O dia passou com o acompanhamento das atividades da plataforma virtual e o planejamento das aulas, em meio ao recebimento e envio de novas mensagens pelo WhatsApp. Uma dessas mensagens veio de outra mãe que gostaria de rever os trabalhos pendentes porque sai cedo para trabalhar, chega à noite e deixa o filho com o irmão mais velho e gostaria de saber se as atividades estão realmente sendo realizadas e quais estão pendentes; outra mensagem veio de um colega professor, lutando para usar um de seus aplicativos.
Também recebi um amontoado de mensagens para agendar aulas “online” para grupos de alunos, aos quais tenho de atender durante a aula. Outra mensagem era sobre aplicação do teste de psicogênese (estudo dos processos mentais e de personalidade) para o segundo semestre letivo.
Como professora vejo ainda mais claramente a desigualdade social que existe no Brasil. Os alunos que possuem recursos próprios podem acessar a plataforma virtual com aulas “online”, atividades diversificadas, interativas, “gamificadas”, vídeos, etc., que estimulam e ajudam a melhorar o ensino e a aprendizagem.

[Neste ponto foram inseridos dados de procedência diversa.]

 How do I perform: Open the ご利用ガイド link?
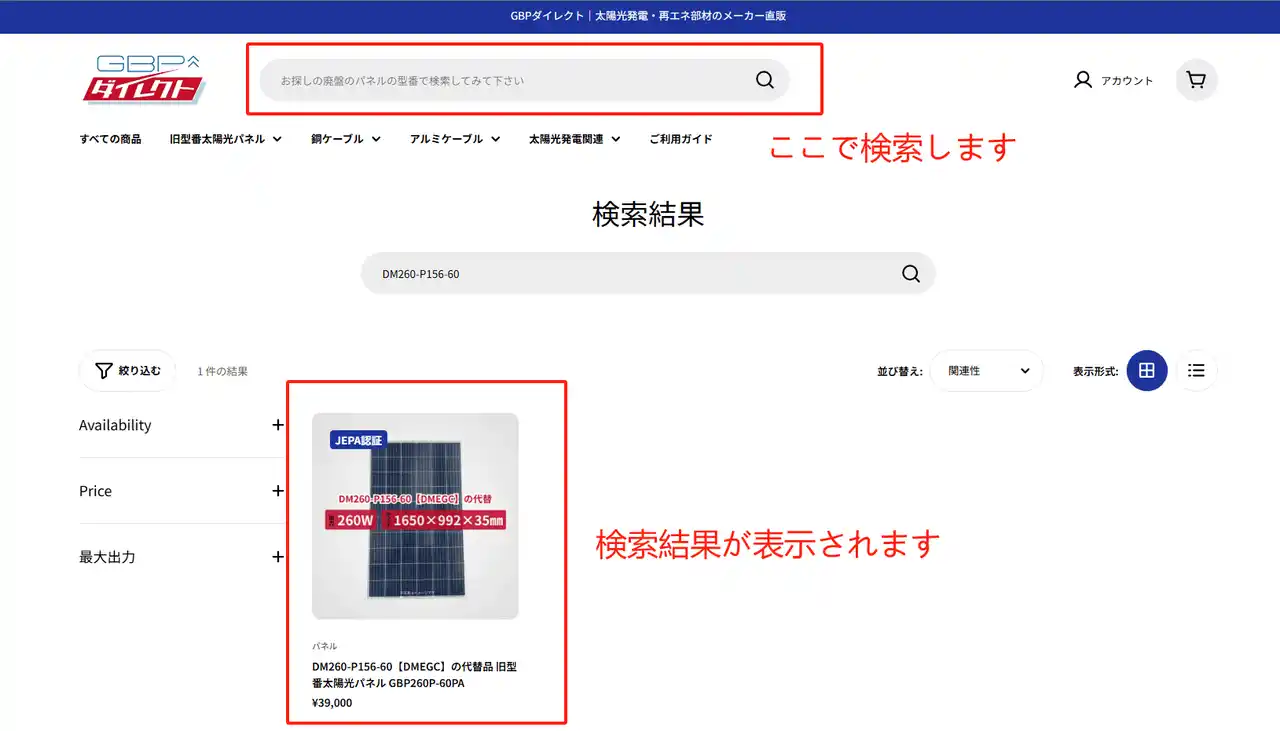pyautogui.click(x=680, y=139)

Enquanto quem não tem meios e recursos financeiros fica privado desse direito, como é o caso dos meus alunos que não acessam à plataforma virtual. Eles recebem apenas atividades impressas ou realizam atividades em livros didáticos. Desta forma vejo que a plataforma falha, com seus pontos de exclusão. E meus alunos? Penso que eles não estão tendo as mesmas oportunidades que os outros. Esse é um problema social e econômico brasileiro, e julgo que global, que continua atrasando o desenvolvimento pessoal e de muitas Nações.
O mesmo ocorre com os professores, que também estão se adaptando de forma desigual, pois enquanto uns possuem ferramentas e conhecimento tecnológico, outros não possuem recursos financeiros ou não têm facilidade para se adaptar à tecnologia. Penso ser necessário mais investimento em treinamento. São tantos os pensamentos simultâneos… A todo instante é preciso organizá-los na agenda mental…

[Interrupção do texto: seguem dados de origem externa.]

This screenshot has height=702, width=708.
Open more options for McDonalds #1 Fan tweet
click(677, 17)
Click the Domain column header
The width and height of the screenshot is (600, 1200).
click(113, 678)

Com o início das aulas à distância, senti que era necessário comprar um novo celular com mais memória e uma boa câmera fotográfica, pois o que eu tinha não suportava as funcionalidades do que faço hoje. Também tive que comprar um pacote de dados móveis, aumentar a velocidade da “internet” doméstica e aumentar a memória do meu antigo “notebook”. Pena que por mais que você pague pelos pacotes de “internet”, no Brasil o serviço é muito caro e a qualidade péssima, pois a Internet trava a todo momento. Todas as empresas fazem belos anúncios, mas o serviço de todas é muito caro e ruim.
A cada dia me preocupo em fazer pesquisas e estudos de diversas ferramentas e recursos tecnológicos, pois sei que meu papel não é só ensinar, mas também cuidar da formação do caráter de meus alunos. Pelo menos, não sinto tanta dificuldade com o funcionamento da plataforma remota, pois tinha alguma experiência com alguns recursos audiovisuais que utilizava nas minhas aulas presenciais. Por um instante, minha mente vagueia pensando que meu orçamento financeiro está curto em razão de tantos gastos pessoais que faço com algo que os governos é que deveriam se importar: compra de computador, celular novo, quadro branco, pincéis especiais, iluminação, entre outros…
Sacudi minha cabeça para parar de pensar sobre isso e sigo. Se uma professora também se preocupa com isso tende a ficar deprimida.